• **Instructions to follow**: Copy the material from the line with "At what (x,y)" through the line with "share-button is located", substituting "Screen size" for "Image resolution" and leaving everything else unchanged. Omit the pictures.

• **Information given**:

--------

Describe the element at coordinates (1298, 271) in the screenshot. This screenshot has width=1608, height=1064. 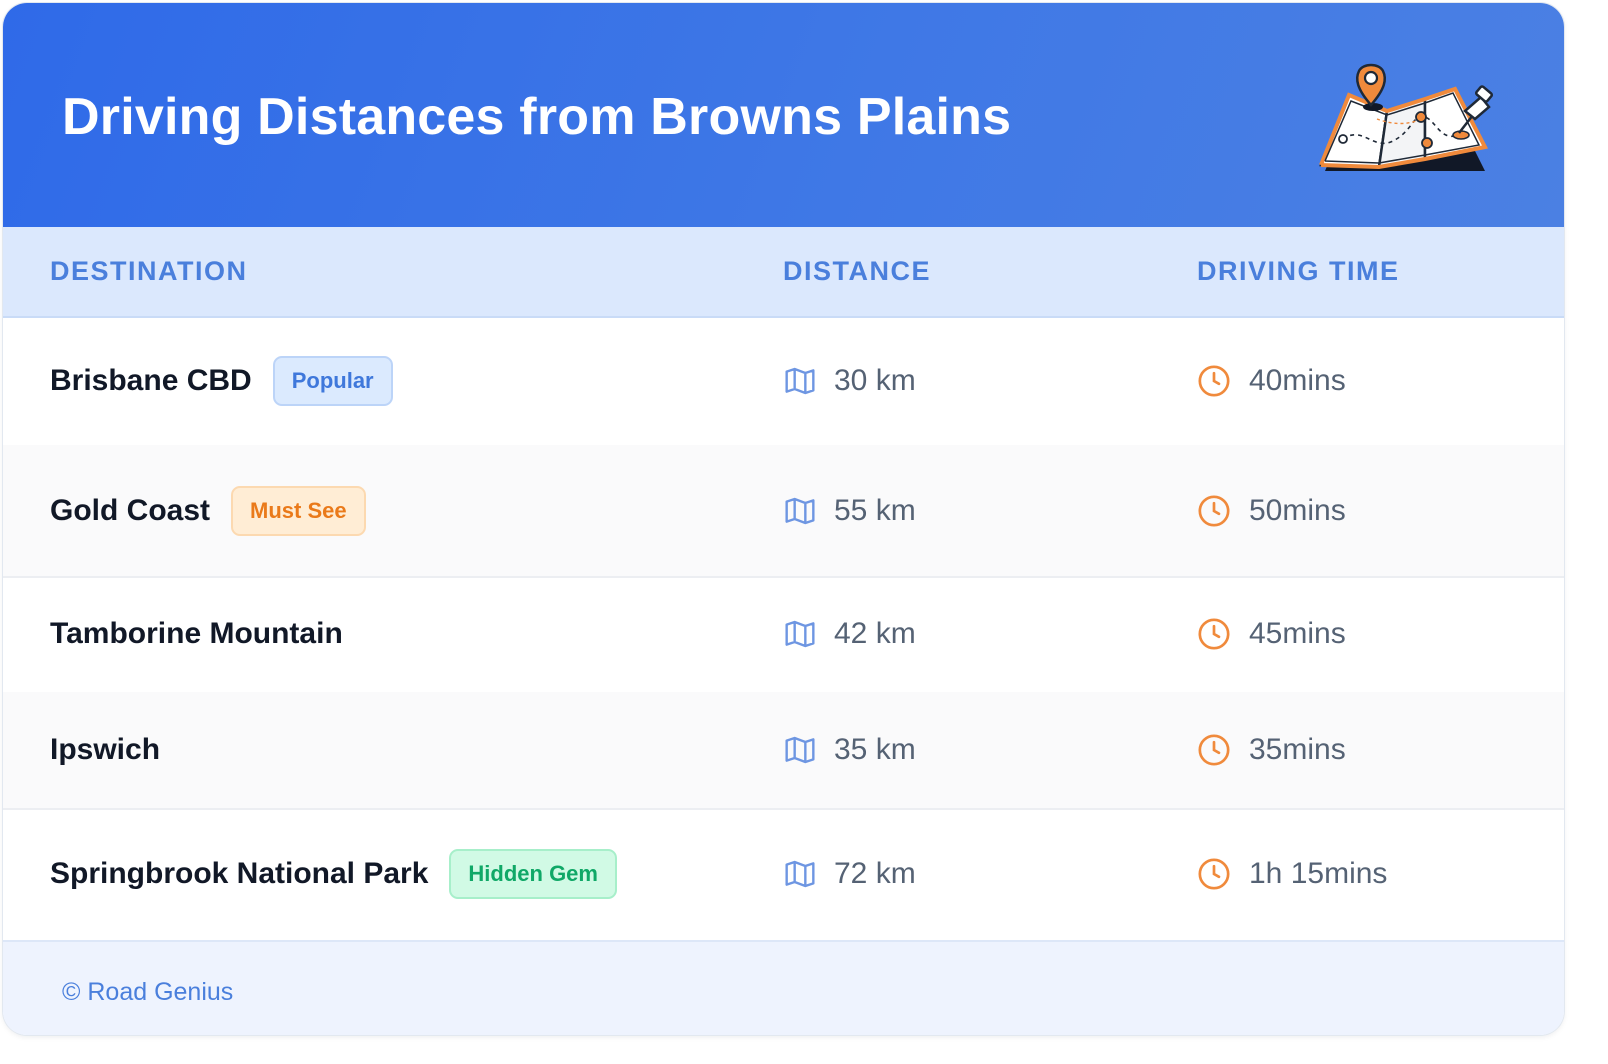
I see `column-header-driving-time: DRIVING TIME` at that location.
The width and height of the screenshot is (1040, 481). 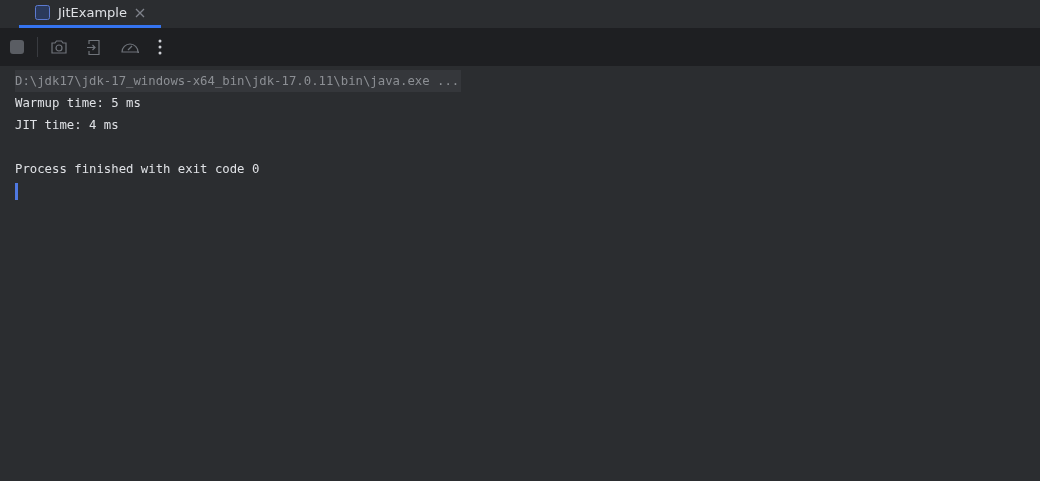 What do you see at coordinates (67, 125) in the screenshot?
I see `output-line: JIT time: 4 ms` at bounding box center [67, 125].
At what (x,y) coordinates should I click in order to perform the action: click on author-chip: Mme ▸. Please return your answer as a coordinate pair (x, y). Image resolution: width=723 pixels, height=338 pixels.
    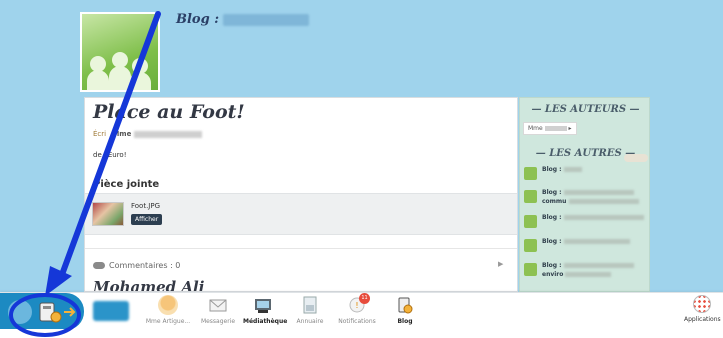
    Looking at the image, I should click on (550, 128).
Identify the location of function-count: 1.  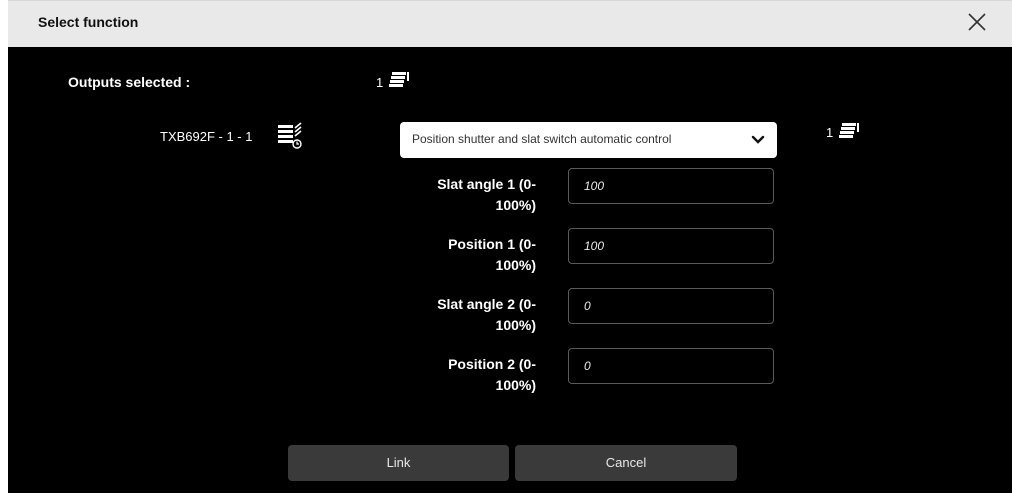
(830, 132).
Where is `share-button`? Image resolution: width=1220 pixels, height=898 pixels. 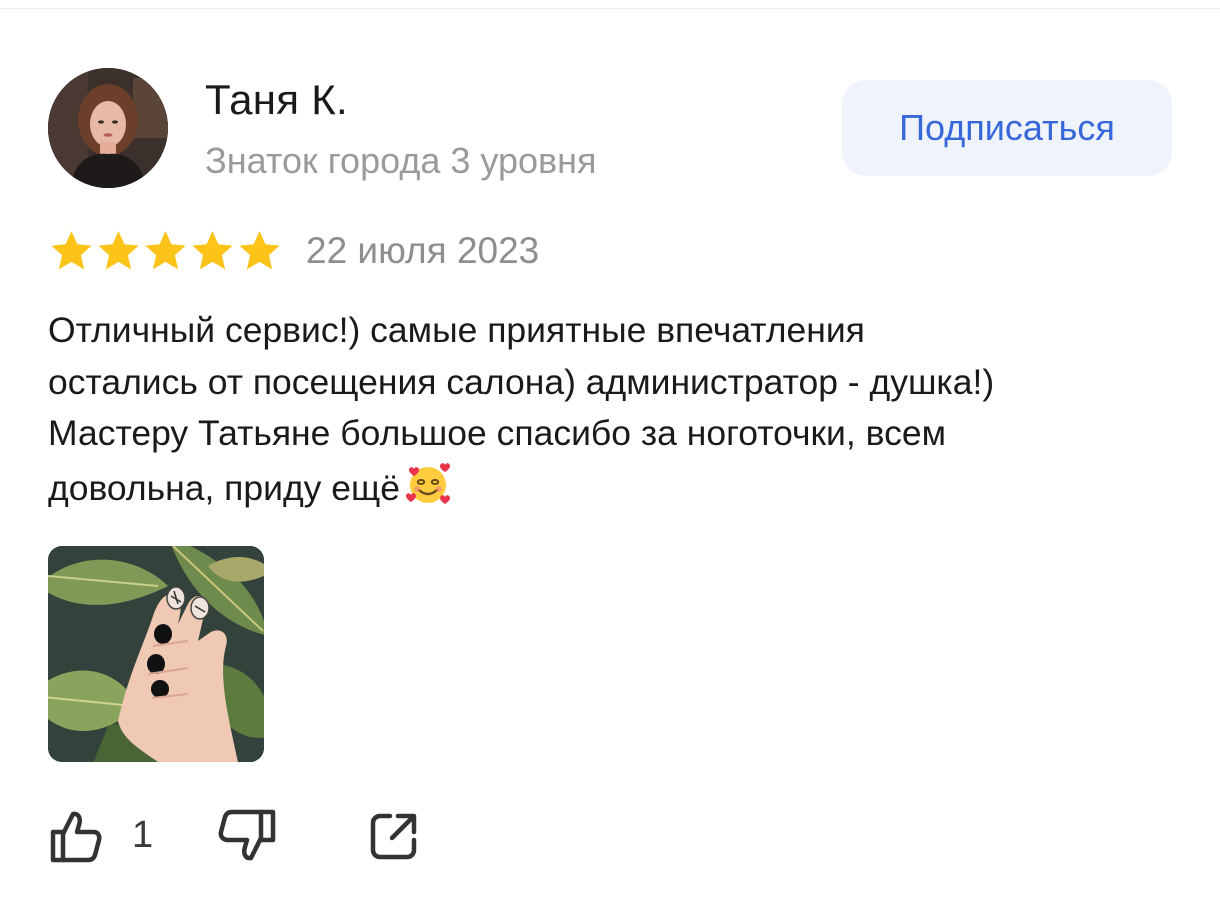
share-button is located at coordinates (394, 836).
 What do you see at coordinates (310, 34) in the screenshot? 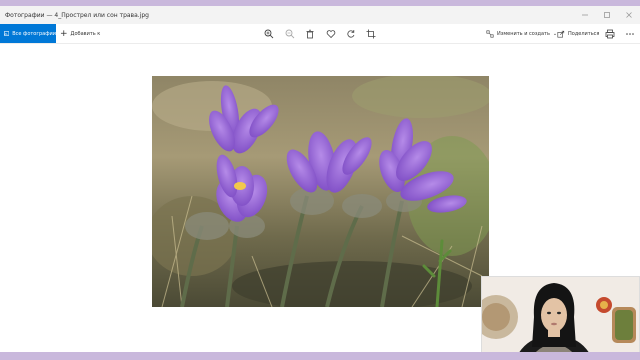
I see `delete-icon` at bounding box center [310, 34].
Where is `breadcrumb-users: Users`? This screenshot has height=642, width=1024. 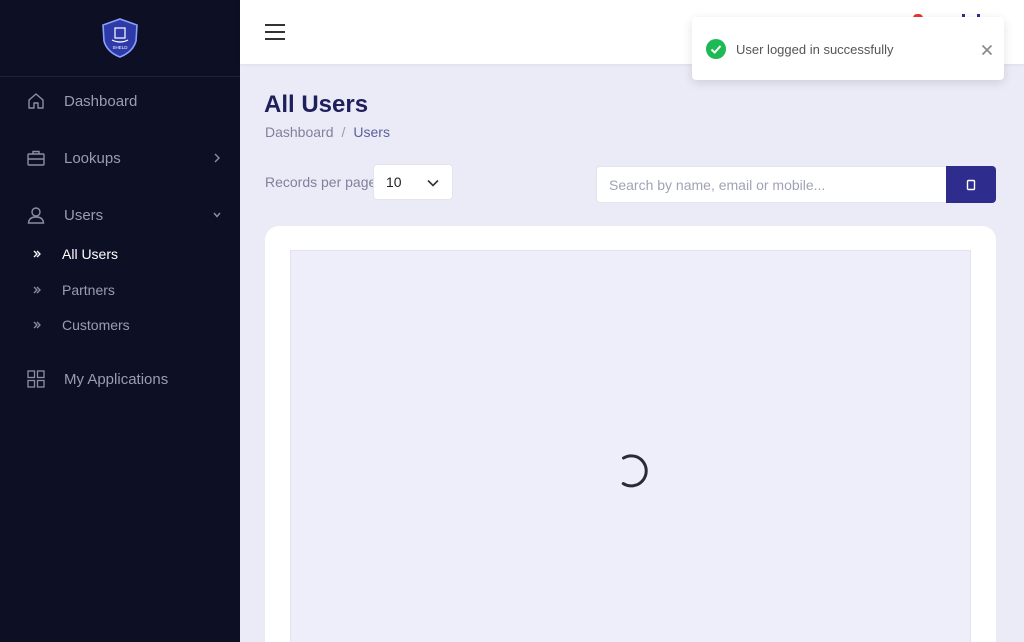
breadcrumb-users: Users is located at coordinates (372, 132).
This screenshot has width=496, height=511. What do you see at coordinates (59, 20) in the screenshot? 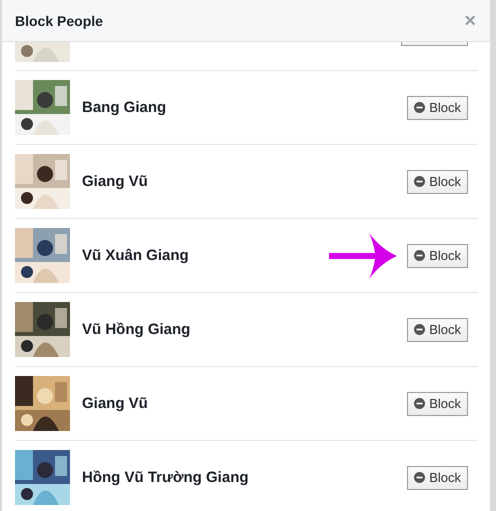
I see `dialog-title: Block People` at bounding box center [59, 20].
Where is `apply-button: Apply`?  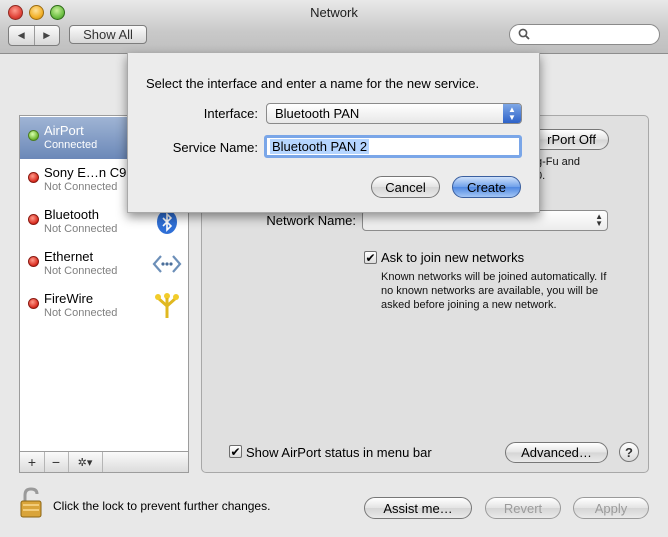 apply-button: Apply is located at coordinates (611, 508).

--------

• **Written reply**:
At what (x,y) coordinates should I click in order to perform the action: click on author-chip: Mme ▸. Please return your answer as a coordinate pair (x, y). Screen size: width=723 pixels, height=338 pixels.
    Looking at the image, I should click on (550, 128).
Identify the location of function-count: 1.  
(830, 132).
Where is `share-button`? Screen size: width=1220 pixels, height=898 pixels. 
share-button is located at coordinates (394, 836).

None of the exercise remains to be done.